What the task asks —
The number of lines below holding the string "agent" is the only answer wanted.

(Stored data)

# # # # # # #

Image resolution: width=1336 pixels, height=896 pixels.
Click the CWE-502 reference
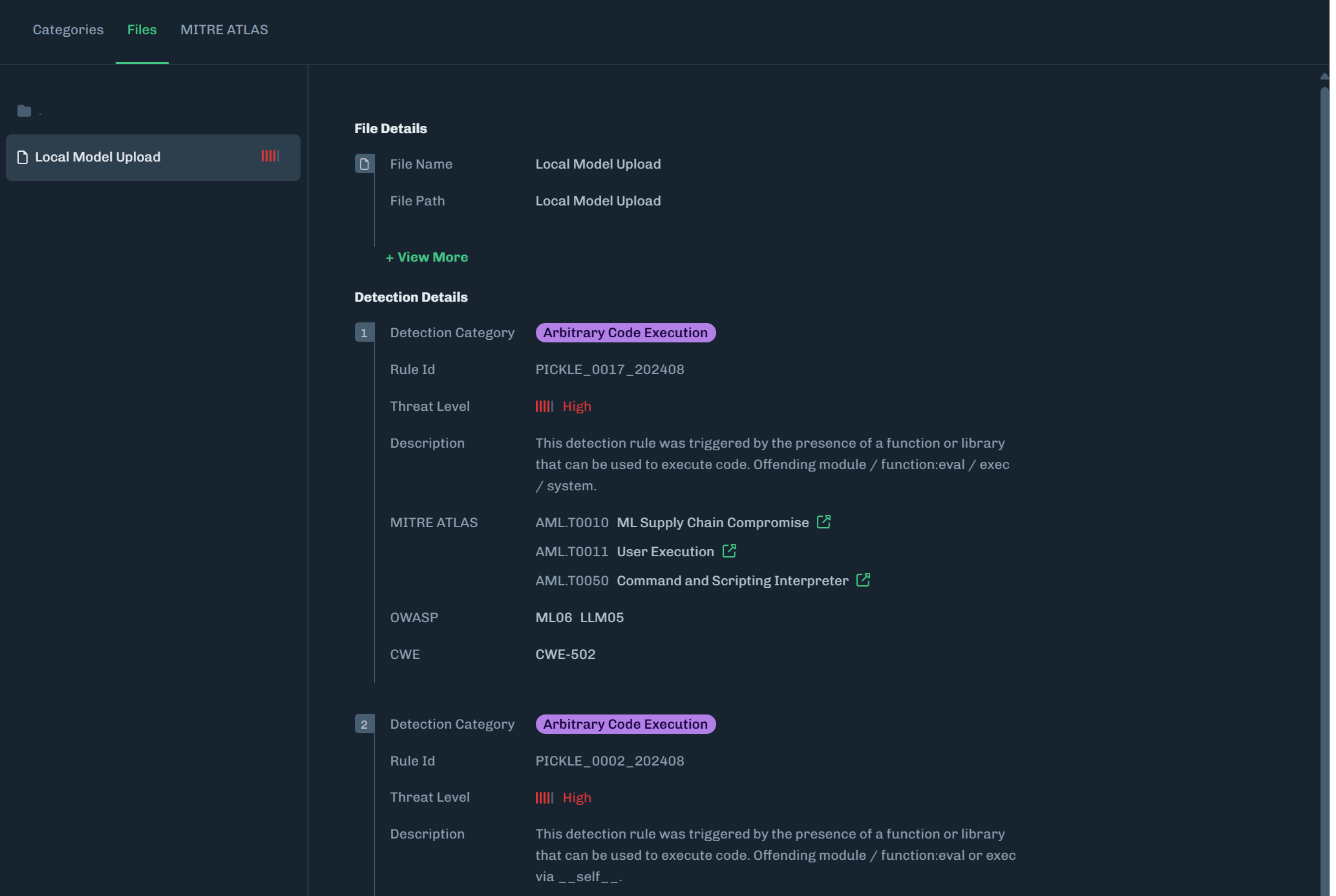[566, 654]
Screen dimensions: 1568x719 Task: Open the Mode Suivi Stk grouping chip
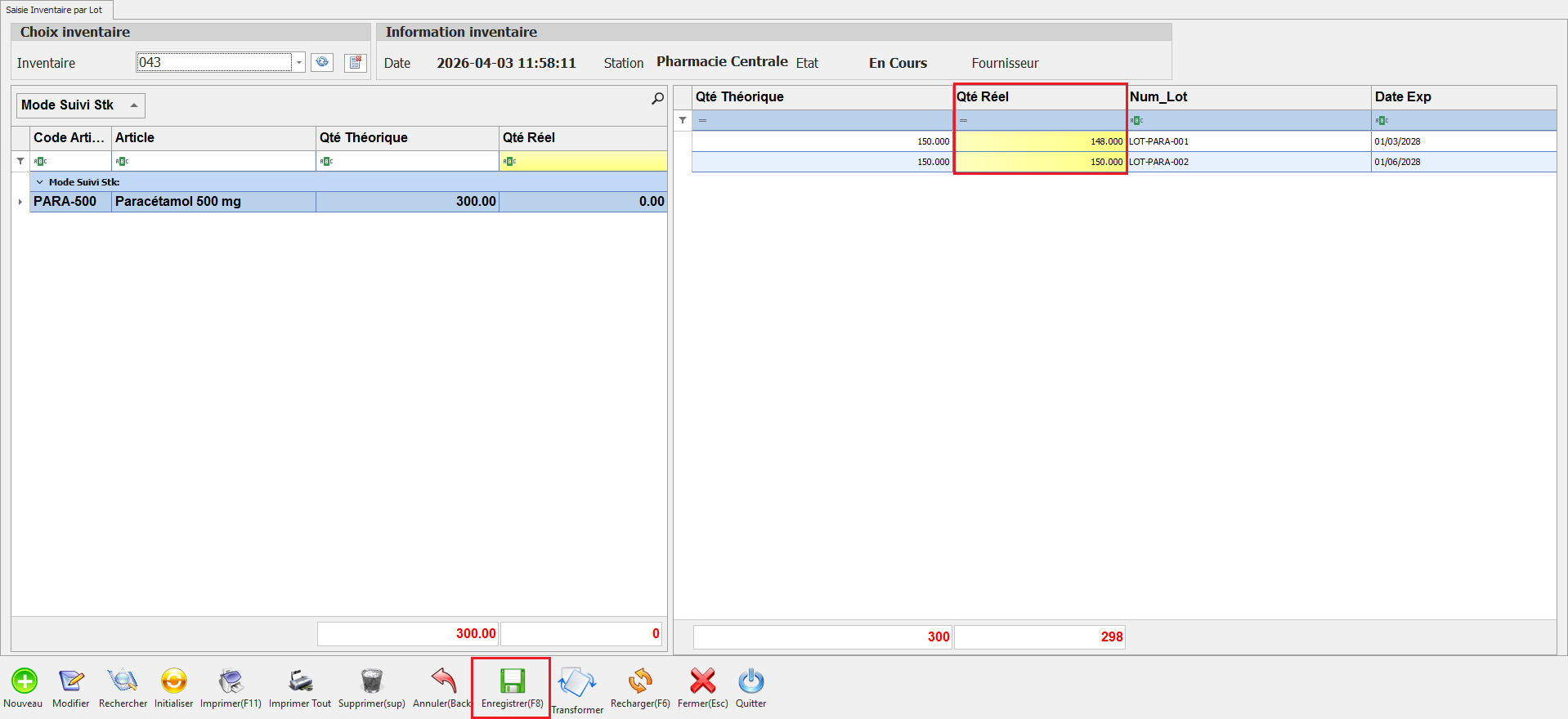point(80,105)
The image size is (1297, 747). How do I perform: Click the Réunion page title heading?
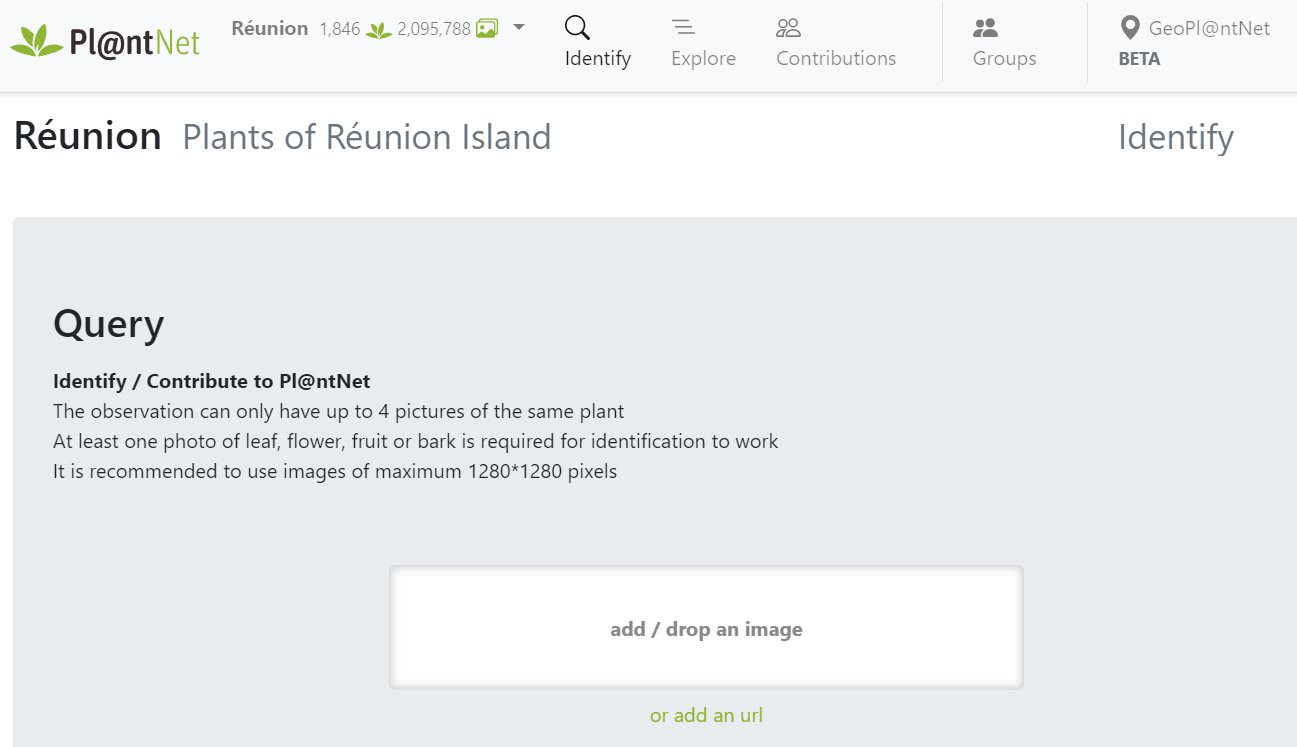88,136
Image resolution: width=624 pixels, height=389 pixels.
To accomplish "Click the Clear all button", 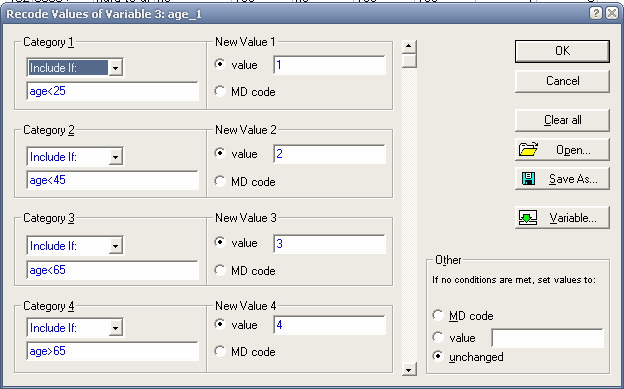I will pyautogui.click(x=562, y=120).
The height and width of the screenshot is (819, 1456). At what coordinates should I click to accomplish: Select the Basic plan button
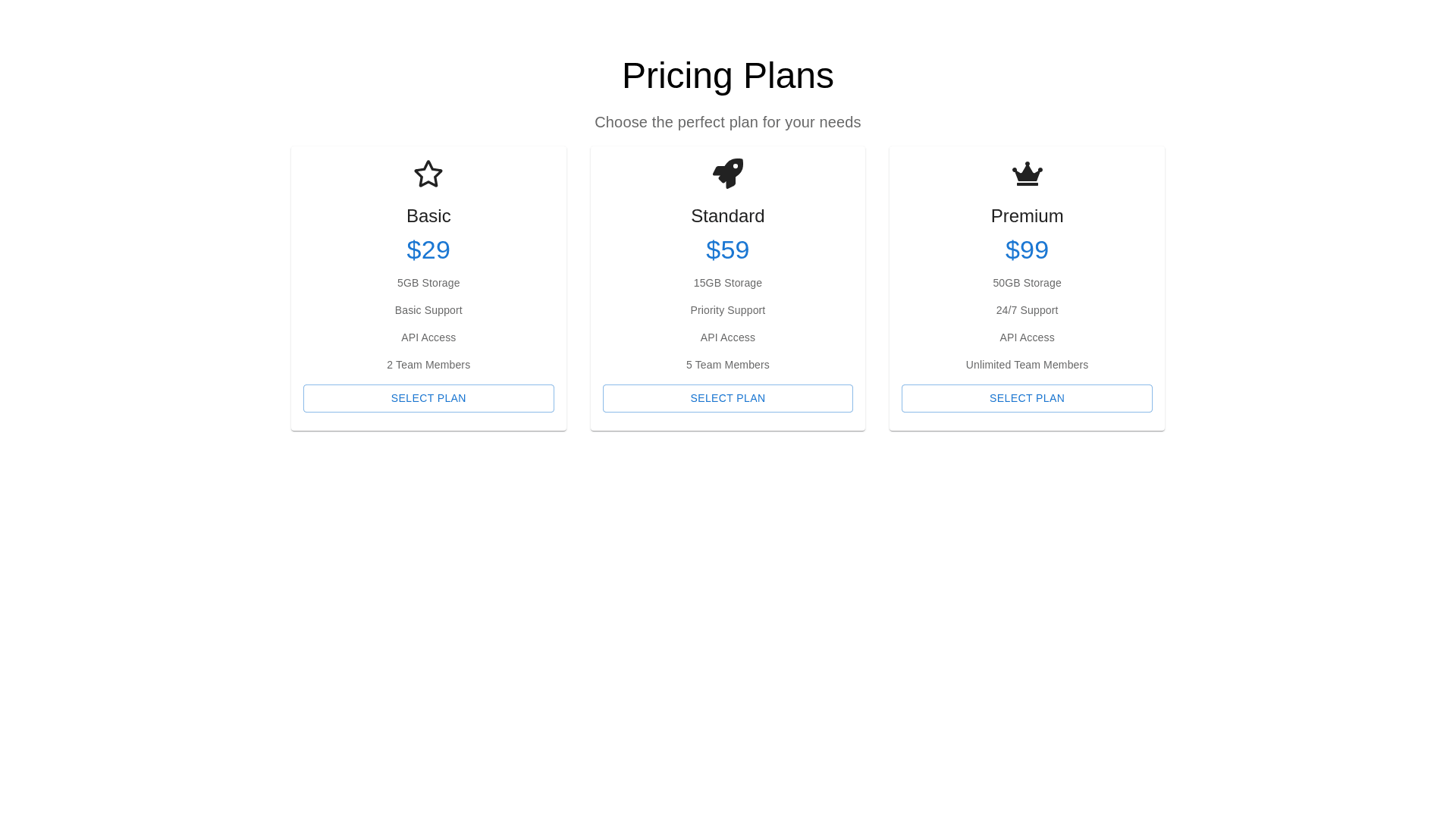(x=428, y=398)
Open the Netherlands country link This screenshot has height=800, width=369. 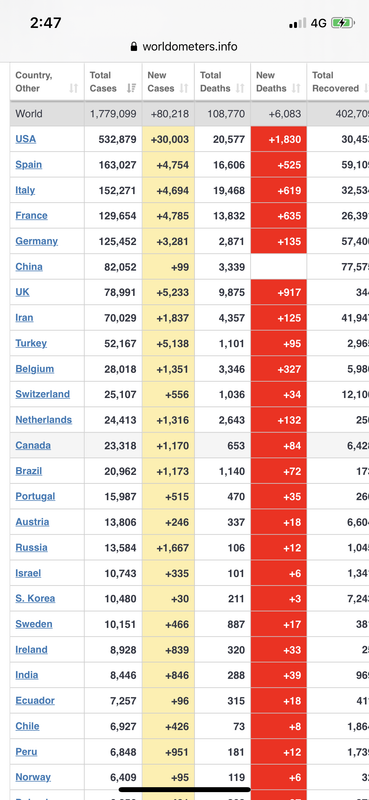[x=43, y=419]
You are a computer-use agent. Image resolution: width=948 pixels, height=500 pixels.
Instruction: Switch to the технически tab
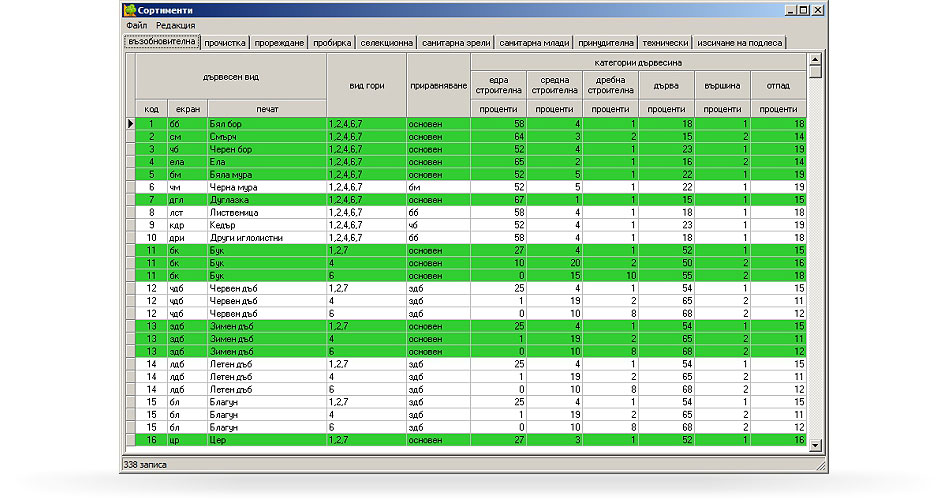(x=665, y=43)
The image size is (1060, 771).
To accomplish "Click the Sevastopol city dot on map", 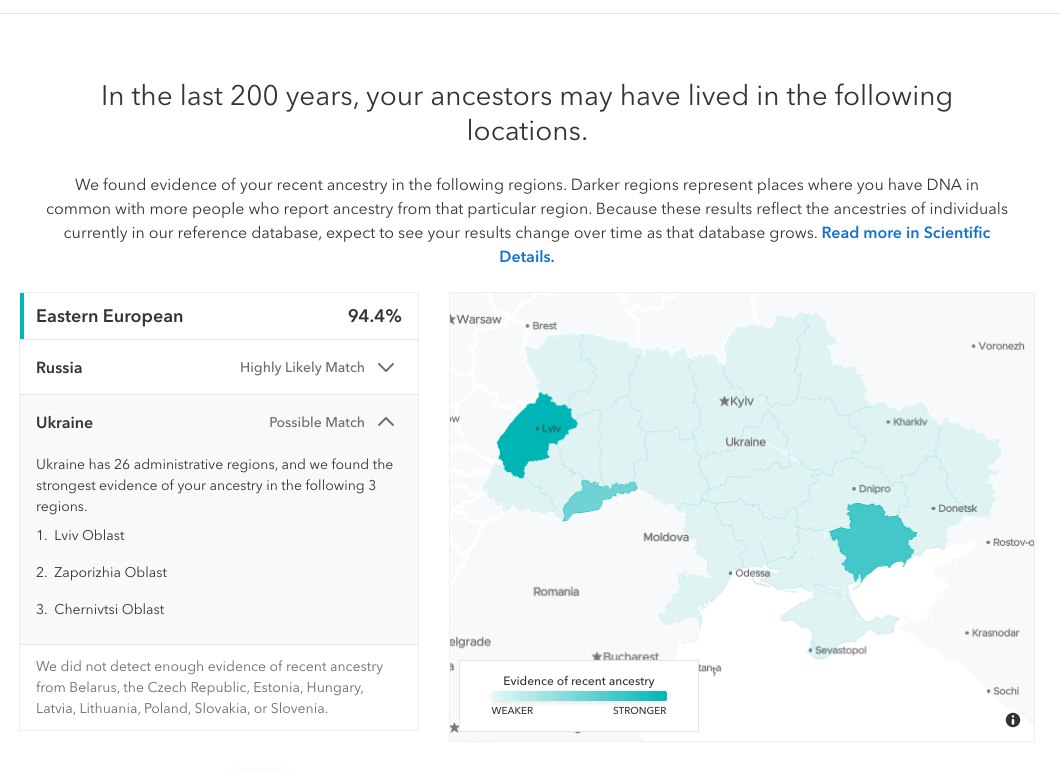I will (x=811, y=650).
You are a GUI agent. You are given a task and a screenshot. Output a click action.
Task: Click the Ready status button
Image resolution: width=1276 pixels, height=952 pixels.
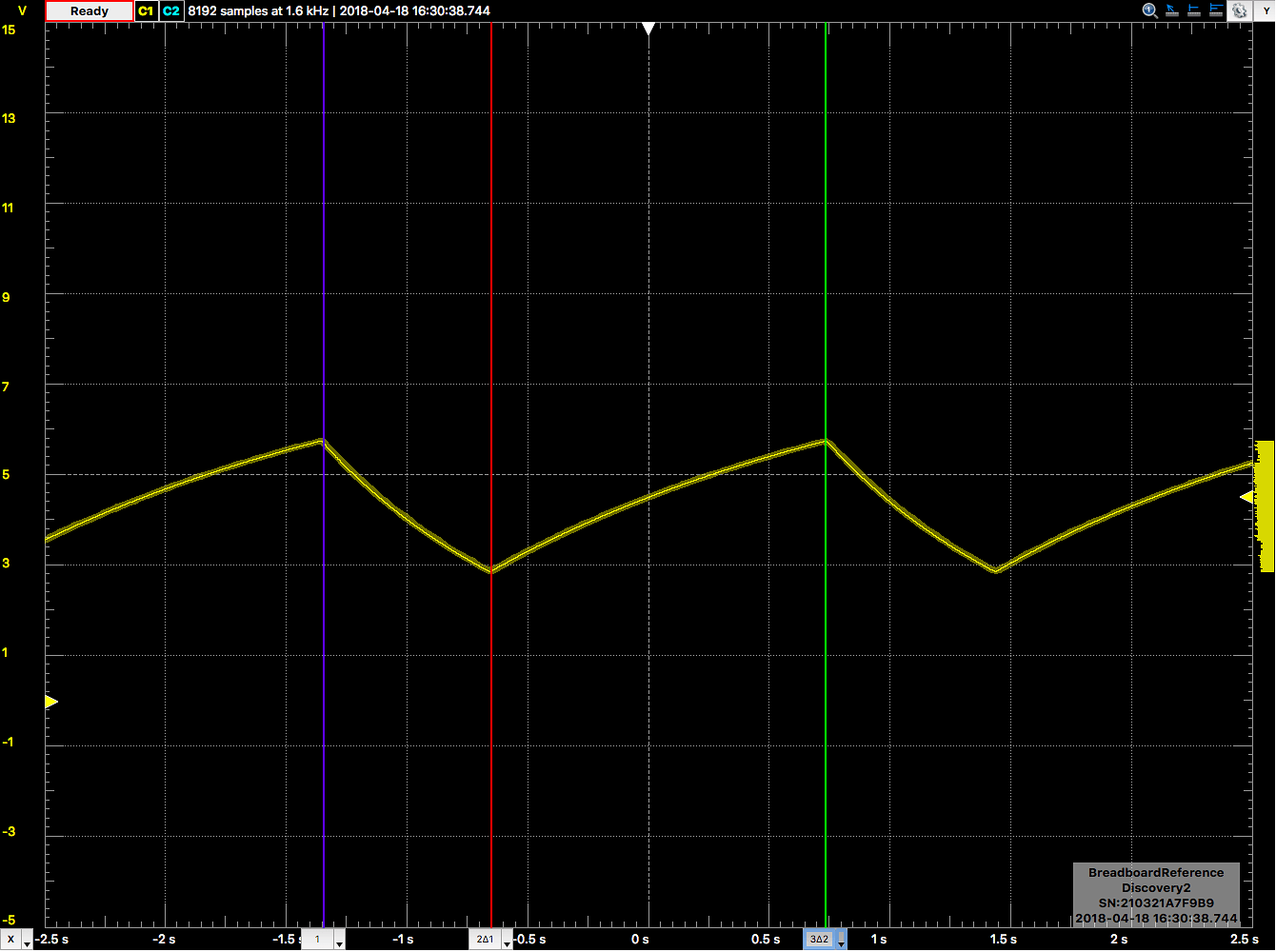point(90,10)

# # # # # # #

Exercise response —
2